09 maggio 2022 | 16.40
LETTURA: 3 minuti

Esposte 60 opere di 30 artisti finoa al 30 giugno

Uno dei quadri della mostra Israel Landscape a Genova
Uno dei quadri della mostra Israel Landscape a Genova

"Israel Landscape" è il titolo della mostra che si inaugura domani, 10 maggio (alle 18) e rimarrà allestita fino al 30 giugno presso il Museo d’Arte Contemporanea di Villa Croce, a Genova, promossa dall’Associazione Culturale Acribia, insieme all’Ufficio Culturale dell’Ambasciata di Israele in Italia.

Il progetto è stato esposto nella fiera Arte in Nuvola a Roma nel 2021, dove Israele era paese ospite. Una rassegna che intende far conoscere Israele attraverso la sua arte, ricreando così il suo paesaggio geografico, ma soprattutto quello sociale e umano, ritraendo il Paese come un mosaico della complessità, della diversità e della ricchezza di panorami, gente e tradizioni.

Curata da Ermanno Tedeschi e Vera Pilpoul -che avevano già lavorato insieme per altri progetti internazionali- con la collaborazione di Maya Katzir, addetta culturale dell’Ambasciata di Israele in Italia, la rassegna offre un’ampia visione della scena artistica e culturale di Israele attraverso circa 60 opere di 30 artisti. (segue)

Sono stati selezionati perché accomunati da un impegno creativo volto alla valorizzazione di Israele, con il ricorso a tecniche diverse: dalla pittura alla fotografia, dalla scultura al ricamo, dal disegno alla videoarte. Un quadro variegato, dato che sono presenti non solo persone nate in Israele, ma anche provenienti da diverse parti del mondo.

"Differenza è forse la parola che meglio illustra le caratteristiche non solo di Israele, ma anche dei suoi abitanti -sottolinea Ermanno Tedeschi- L’espressione creativa israeliana prende vita dalla commistione di diverse culture e abitudini, nonché dalla loro storia, ed è proprio questo il punto di maggiore forza dell’arte locale, che presenta una ricerca legata alla tradizione e uno sperimentalismo poliedrico".

"Il paesaggio israeliano -conclude Vera Pilpoul- è rappresentato da vari punti di vista, come diverse sono le origini degli artisti: molti di loro sono immigrati. La dura luce israeliana ha grande impatto sulmodo di percepire il paesaggio. La presenza della natura, la diversità dei soggetti rappresentano l’incrocio tra est e ovest, tra urbanità e natura selvaggia, tra tradizione e immaginario". (segue)

Dati forniti:

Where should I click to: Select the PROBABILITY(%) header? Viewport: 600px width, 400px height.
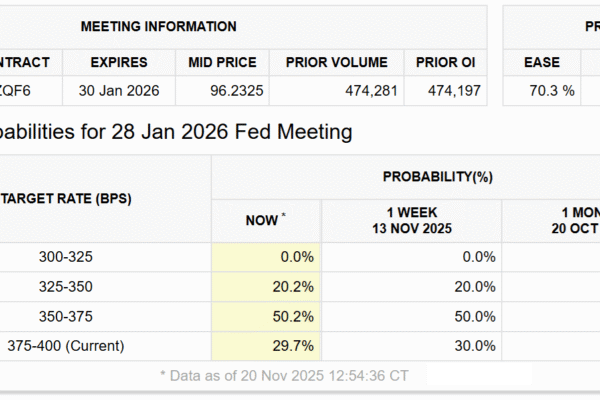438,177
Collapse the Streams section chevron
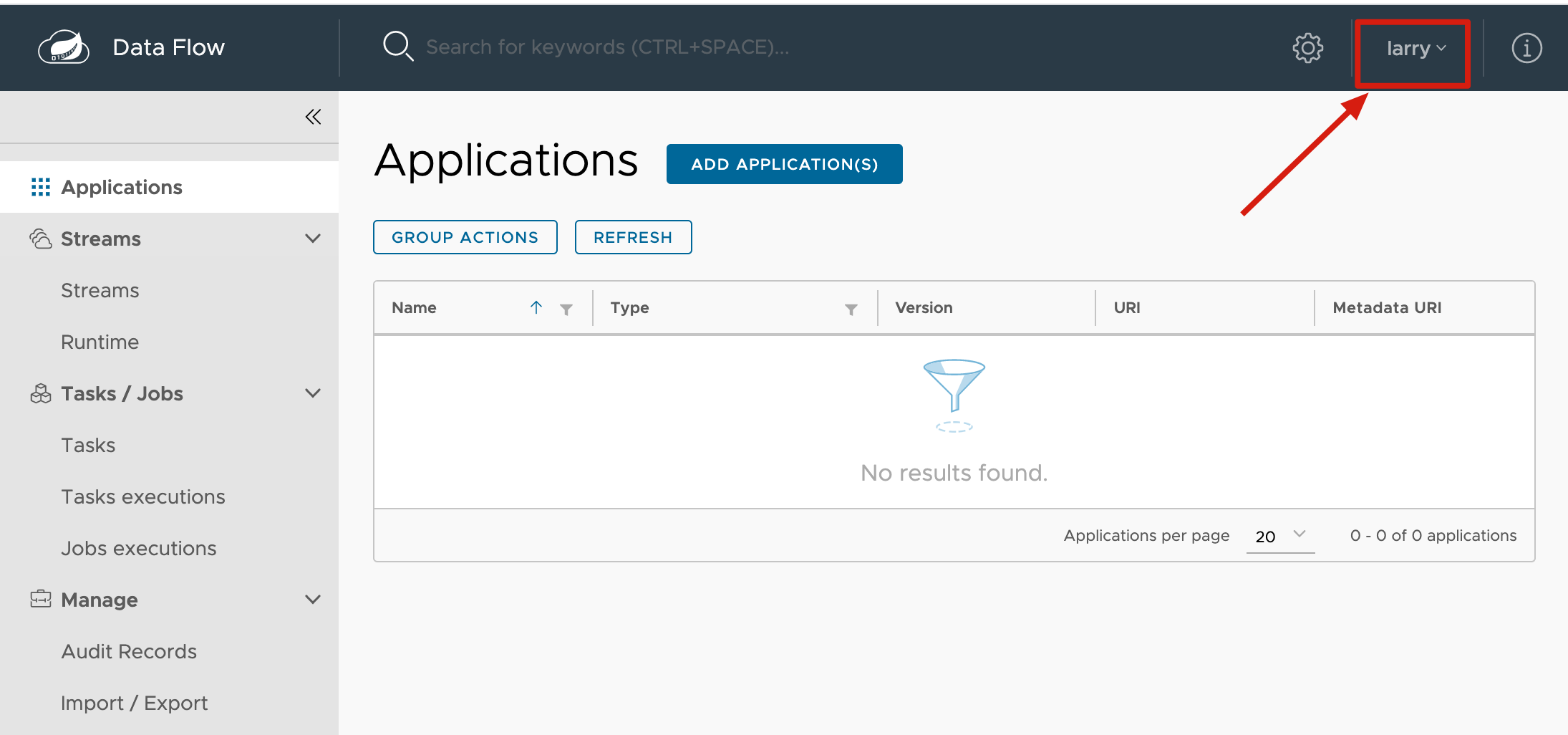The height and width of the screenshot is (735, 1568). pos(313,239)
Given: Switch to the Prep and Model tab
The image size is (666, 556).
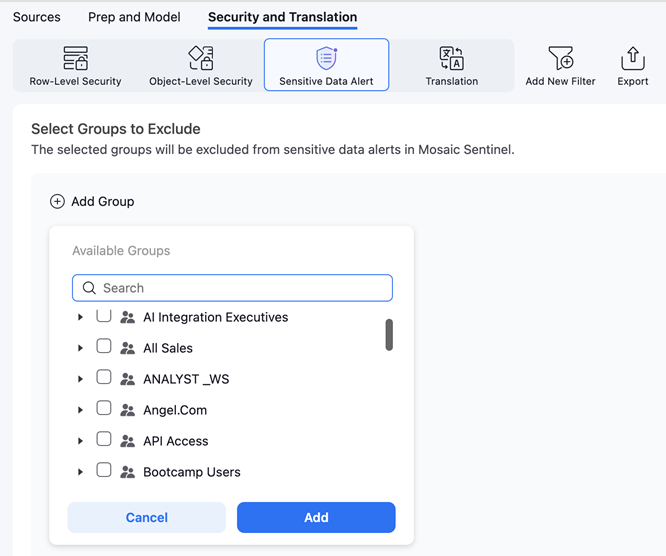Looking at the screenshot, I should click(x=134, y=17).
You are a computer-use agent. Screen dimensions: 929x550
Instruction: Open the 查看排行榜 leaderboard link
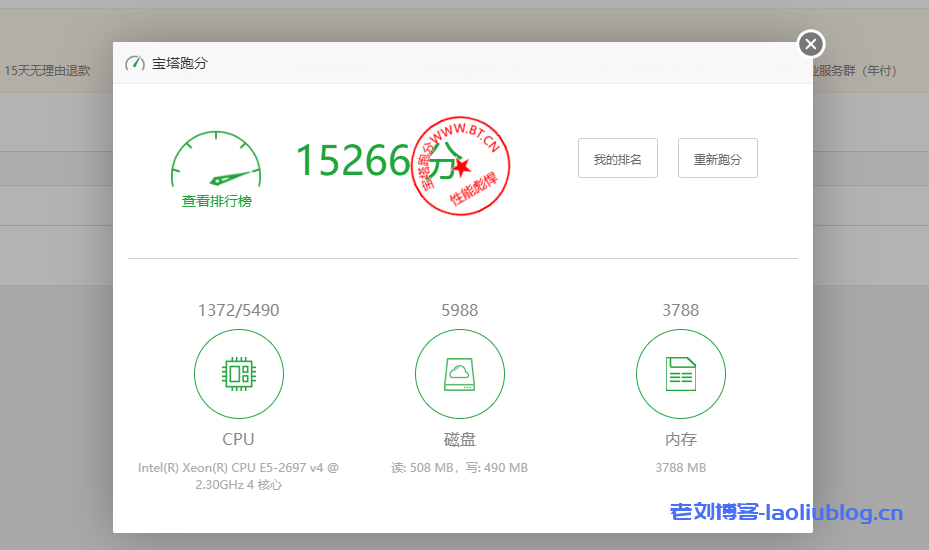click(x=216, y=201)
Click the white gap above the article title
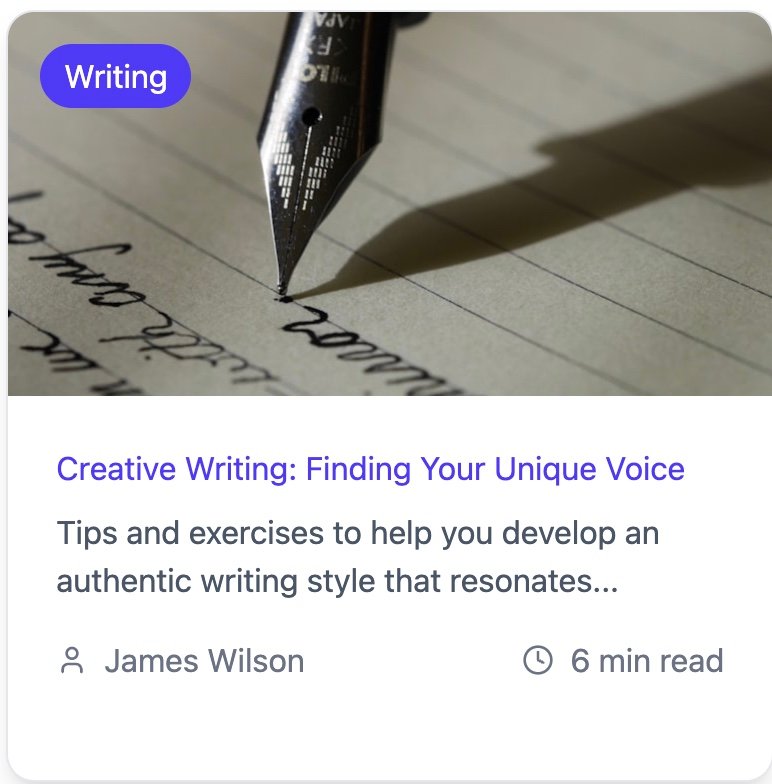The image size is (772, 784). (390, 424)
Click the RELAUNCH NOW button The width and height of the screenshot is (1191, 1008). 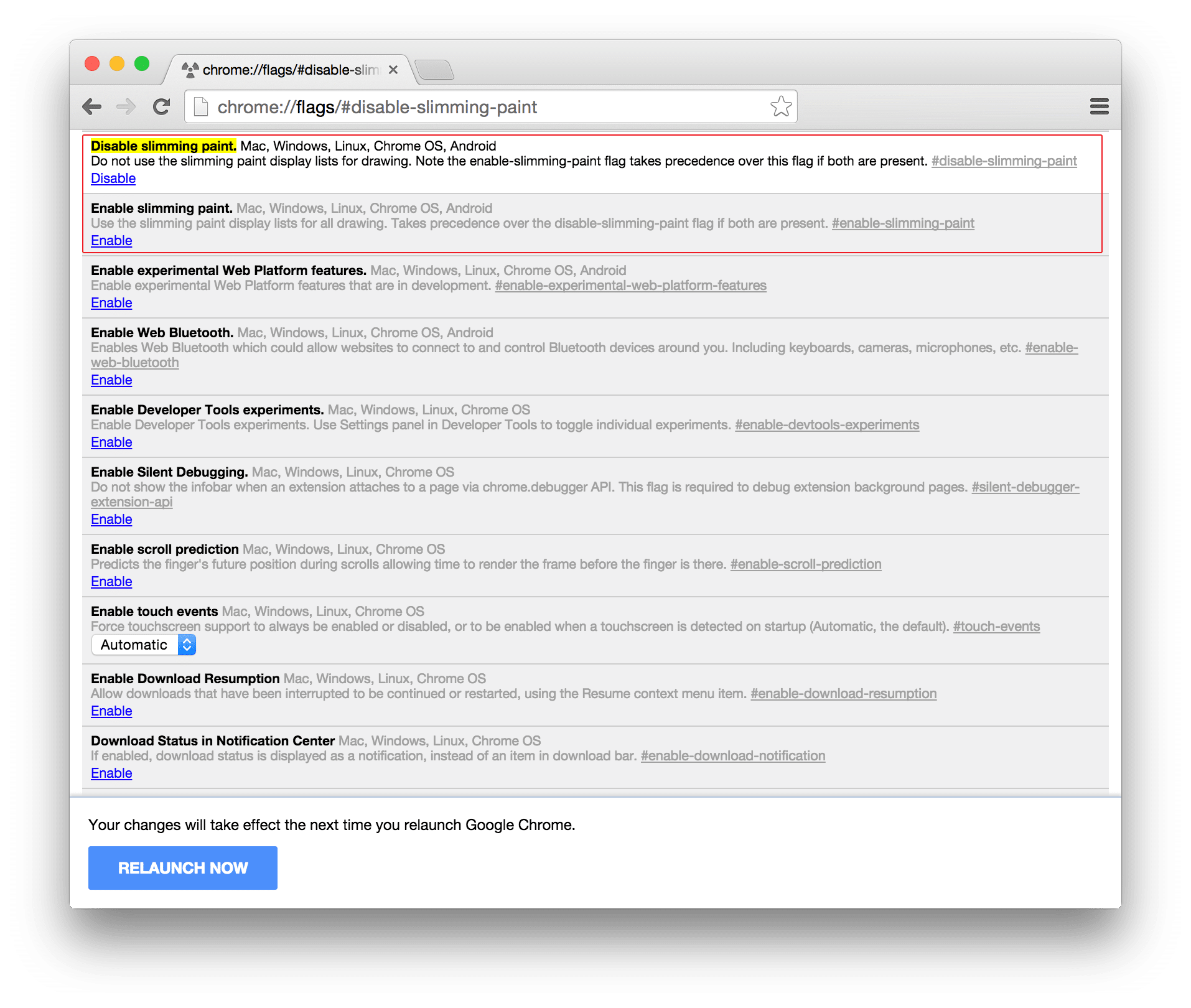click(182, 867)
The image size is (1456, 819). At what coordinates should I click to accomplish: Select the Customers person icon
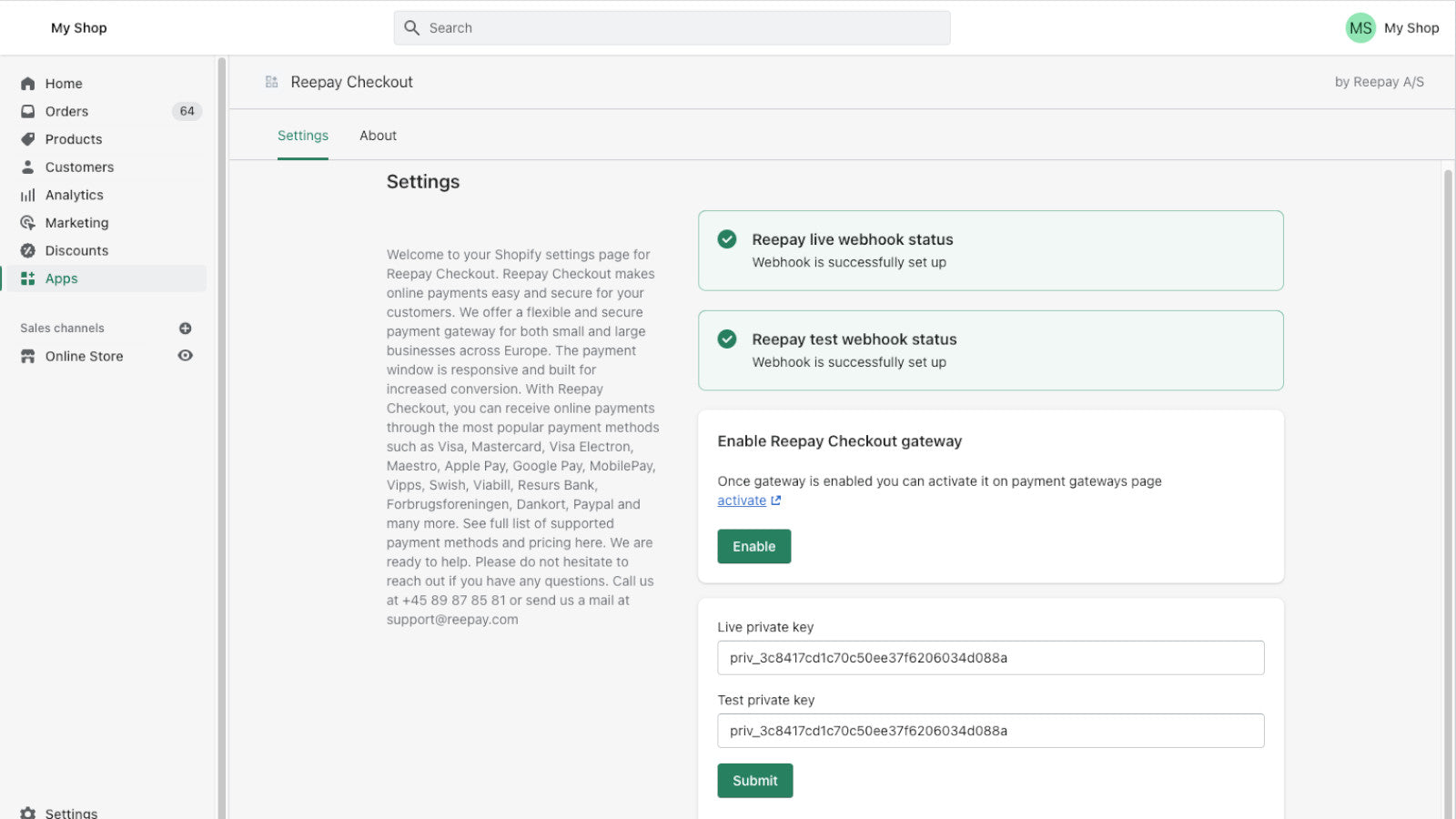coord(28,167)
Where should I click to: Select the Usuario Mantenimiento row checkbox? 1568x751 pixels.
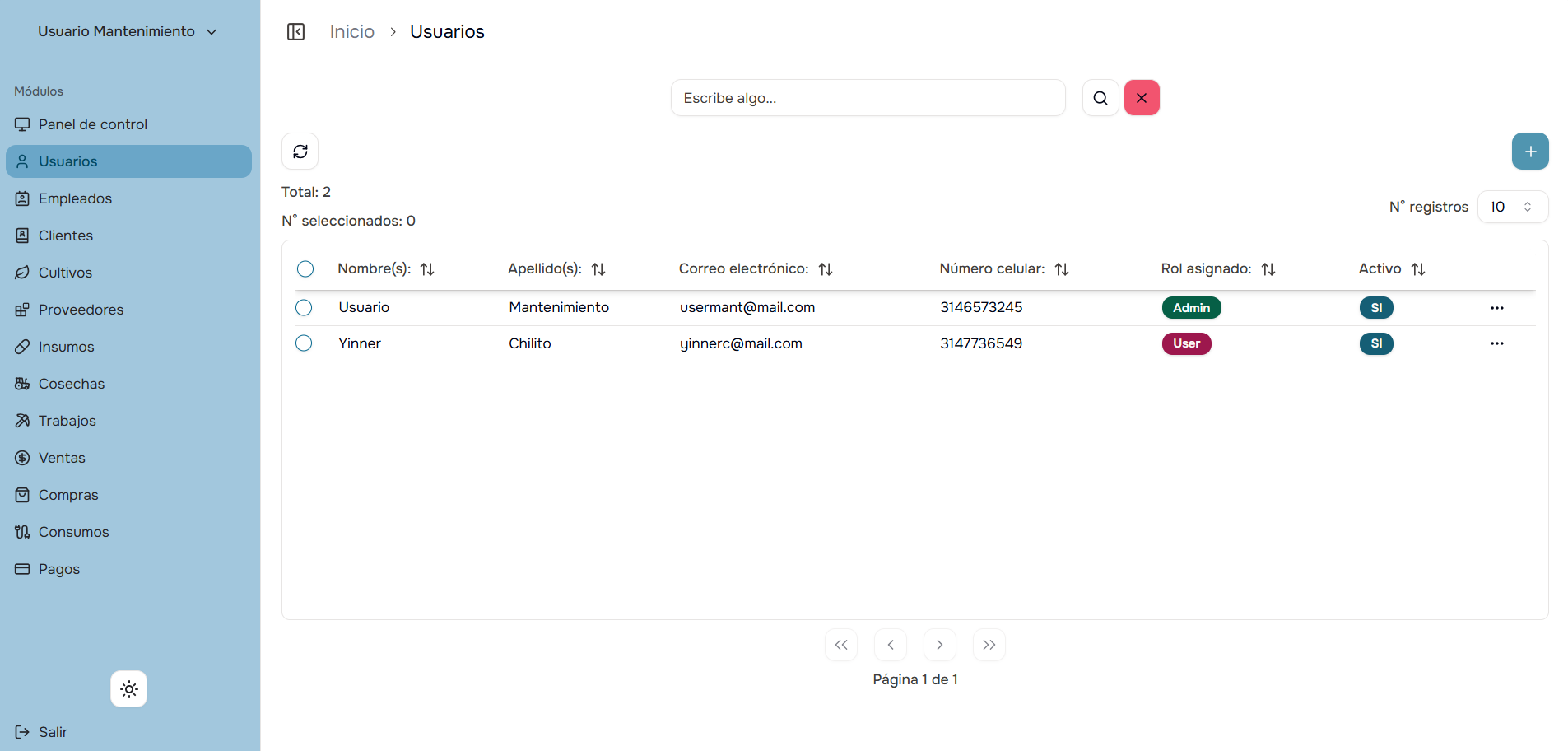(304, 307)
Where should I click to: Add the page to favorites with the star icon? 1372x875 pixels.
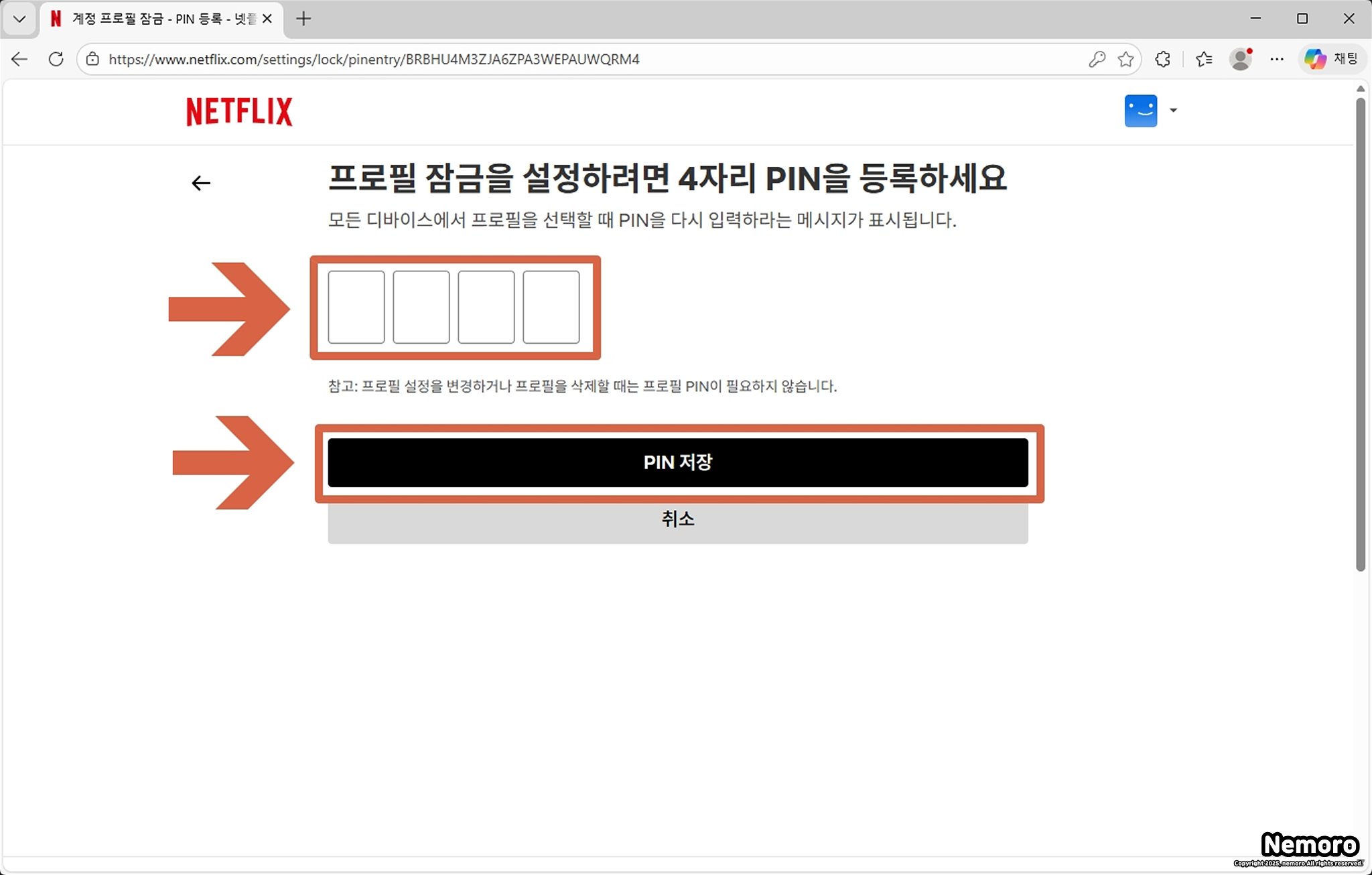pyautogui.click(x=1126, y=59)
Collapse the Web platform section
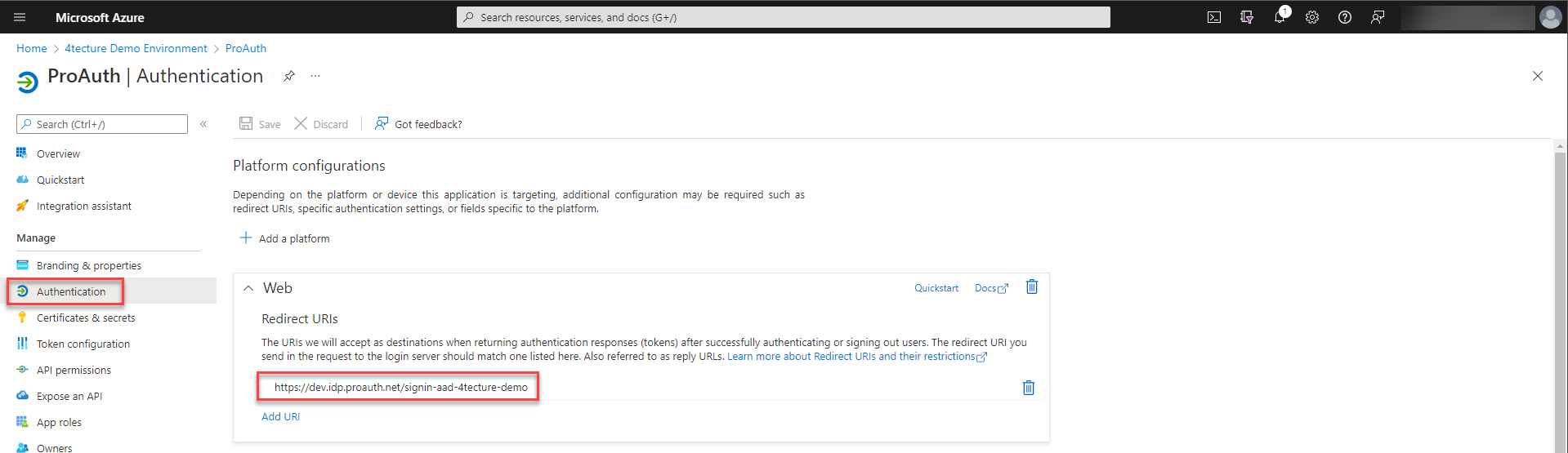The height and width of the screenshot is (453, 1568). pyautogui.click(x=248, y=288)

Consegna A:
Rispondi a queste domande basandoti sull'articolo sulla mostra Israel Landscape:
(i) In quale museo è allestita la mostra?
(ii) In quale fiera era stato esposto il progetto nel 2021?
(iii) Che incarico ha Maya Katzir?
Consegna B:
Stabilisci se ciascuna affermazione concorda con l'articolo sulla mostra Israel Landscape. Per ognuna rispondi sì o no e cita le parole dell'articolo che lo dimostrano.
(i) La mostra resterà aperta fino al 30 giugno.
(ii) Tutti gli artisti in mostra sono nati in Israele.
(iii) Per Ermanno Tedeschi e Vera Pilpoul questa è la prima collaborazione.
Consegna C:
Prosegui l'articolo sulla mostra Israel Landscape a Genova partendo dopo l'ultima frase riportata.

Risultato A:
(i) Nel Museo d'Arte Contemporanea di Villa Croce, a Genova.
(ii) Nella fiera Arte in Nuvola a Roma.
(iii) È addetta culturale dell'Ambasciata di Israele in Italia.

Risultato B:
(i) Sì: "rimarrà allestita fino al 30 giugno".
(ii) No: "sono presenti non solo persone nate in Israele, ma anche provenienti da diverse parti del mondo".
(iii) No: "avevano già lavorato insieme per altri progetti internazionali".

Risultato C:
"Guidati dalla esponsabilità -afferma Maya Katzir- abbiamo scelto di esporre una selezione di artiste e artisti provenienti da differenti settori della società israeliana odierna, per far conoscere agli italiani la vivace scena culturale del nostro Paese". Di particolare interesse artistico-sociale sono le opere, tra gli altri, di Michal Mamit Worke, Fatma Shanan, Zoya Cherkassky-Nnadi, Anna Lukashevsky e Menashe Kadishman.

Michal Mamit Worke, immigrata di origini etiopi, con uno stile figurativo asciutto e stilizzato e l’uso di una tavolozza vivace rappresenta scene e persone nella loro vita quotidiana. Nel villaggio druso di Julis vive Fatma Shanan, che si dedica alla pittura realistica ricorrendo all’olio su tela e rappresentando spazi e ambienti della sua vita mediante una visione teatrale ed enigmatica. Una delle più importanti artiste affermate israeliane presenti in mostra è originaria di Kiev: Zoya Cherkassky-Nnadi, che con i suoi lavori dà voce alle sue esperienze personali, tra cui l’infanzia in Urss.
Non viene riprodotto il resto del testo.